Records provided —
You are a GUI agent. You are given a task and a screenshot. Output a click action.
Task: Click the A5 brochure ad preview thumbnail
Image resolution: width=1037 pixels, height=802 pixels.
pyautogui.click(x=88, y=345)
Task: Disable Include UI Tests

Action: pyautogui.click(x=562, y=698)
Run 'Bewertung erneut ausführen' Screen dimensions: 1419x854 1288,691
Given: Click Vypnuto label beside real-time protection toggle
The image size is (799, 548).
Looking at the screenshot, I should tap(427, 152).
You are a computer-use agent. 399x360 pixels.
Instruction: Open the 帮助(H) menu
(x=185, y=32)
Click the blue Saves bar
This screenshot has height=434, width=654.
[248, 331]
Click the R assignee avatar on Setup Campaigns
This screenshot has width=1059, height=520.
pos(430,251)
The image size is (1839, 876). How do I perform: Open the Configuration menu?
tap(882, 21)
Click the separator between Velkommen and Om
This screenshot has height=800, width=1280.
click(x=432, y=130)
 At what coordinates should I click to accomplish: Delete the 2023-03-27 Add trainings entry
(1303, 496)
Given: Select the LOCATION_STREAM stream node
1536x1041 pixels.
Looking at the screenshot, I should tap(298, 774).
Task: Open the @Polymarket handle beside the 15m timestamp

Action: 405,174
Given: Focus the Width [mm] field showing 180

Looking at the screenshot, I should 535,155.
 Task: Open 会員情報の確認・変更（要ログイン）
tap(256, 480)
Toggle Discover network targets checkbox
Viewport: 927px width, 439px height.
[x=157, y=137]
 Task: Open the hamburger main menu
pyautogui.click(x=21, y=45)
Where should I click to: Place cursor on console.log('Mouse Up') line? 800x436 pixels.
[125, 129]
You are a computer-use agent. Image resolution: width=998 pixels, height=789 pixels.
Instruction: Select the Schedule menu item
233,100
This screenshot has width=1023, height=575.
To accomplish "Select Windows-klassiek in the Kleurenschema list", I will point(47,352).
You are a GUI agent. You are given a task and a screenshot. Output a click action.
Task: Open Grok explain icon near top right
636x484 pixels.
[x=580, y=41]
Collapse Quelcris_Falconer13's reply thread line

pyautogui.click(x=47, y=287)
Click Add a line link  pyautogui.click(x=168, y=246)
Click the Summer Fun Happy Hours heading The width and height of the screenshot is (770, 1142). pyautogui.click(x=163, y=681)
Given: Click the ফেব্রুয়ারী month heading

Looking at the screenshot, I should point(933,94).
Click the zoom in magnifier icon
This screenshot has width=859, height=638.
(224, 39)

Problem description — Reproduce every line of the data verbatim.

Response —
You are a GUI agent. You are given a task and a screenshot. Output a click action.
Task: Click the A5 brochure ad preview thumbnail
Image resolution: width=1037 pixels, height=802 pixels.
pyautogui.click(x=88, y=345)
Task: Disable Include UI Tests

Action: pyautogui.click(x=562, y=698)
Run 'Bewertung erneut ausführen' Screen dimensions: 1419x854 1288,691
Given: Click Vypnuto label beside real-time protection toggle
The image size is (799, 548).
Looking at the screenshot, I should tap(427, 152).
You are a computer-use agent. 399x360 pixels.
Instruction: Open the 帮助(H) menu
(x=185, y=32)
Click the blue Saves bar
This screenshot has height=434, width=654.
[248, 331]
Click the R assignee avatar on Setup Campaigns
This screenshot has width=1059, height=520.
pos(430,251)
The image size is (1839, 876). How do I perform: Open the Configuration menu?
tap(882, 21)
Click the separator between Velkommen and Om
This screenshot has height=800, width=1280.
click(x=432, y=130)
 At what coordinates should I click to accomplish: Delete the 2023-03-27 Add trainings entry
(1303, 496)
Given: Select the LOCATION_STREAM stream node
1536x1041 pixels.
Looking at the screenshot, I should tap(298, 774).
Task: Open the @Polymarket handle beside the 15m timestamp

Action: 405,174
Given: Focus the Width [mm] field showing 180

Looking at the screenshot, I should 535,155.
 Task: Open 会員情報の確認・変更（要ログイン）
tap(256, 480)
Toggle Discover network targets checkbox
Viewport: 927px width, 439px height.
[x=157, y=137]
 Task: Open the hamburger main menu
pyautogui.click(x=21, y=45)
Where should I click to: Place cursor on console.log('Mouse Up') line? 800x436 pixels.
[125, 129]
You are a computer-use agent. Image resolution: width=998 pixels, height=789 pixels.
Instruction: Select the Schedule menu item
233,100
This screenshot has width=1023, height=575.
To accomplish "Select Windows-klassiek in the Kleurenschema list", I will point(47,352).
You are a GUI agent. You are given a task and a screenshot. Output a click action.
Task: Open Grok explain icon near top right
636x484 pixels.
[x=580, y=41]
Collapse Quelcris_Falconer13's reply thread line

pyautogui.click(x=47, y=287)
Click Add a line link  pyautogui.click(x=168, y=246)
Click the Summer Fun Happy Hours heading The width and height of the screenshot is (770, 1142). pyautogui.click(x=163, y=681)
Given: Click the ফেব্রুয়ারী month heading

Looking at the screenshot, I should point(933,94).
Click the zoom in magnifier icon
This screenshot has width=859, height=638.
(224, 39)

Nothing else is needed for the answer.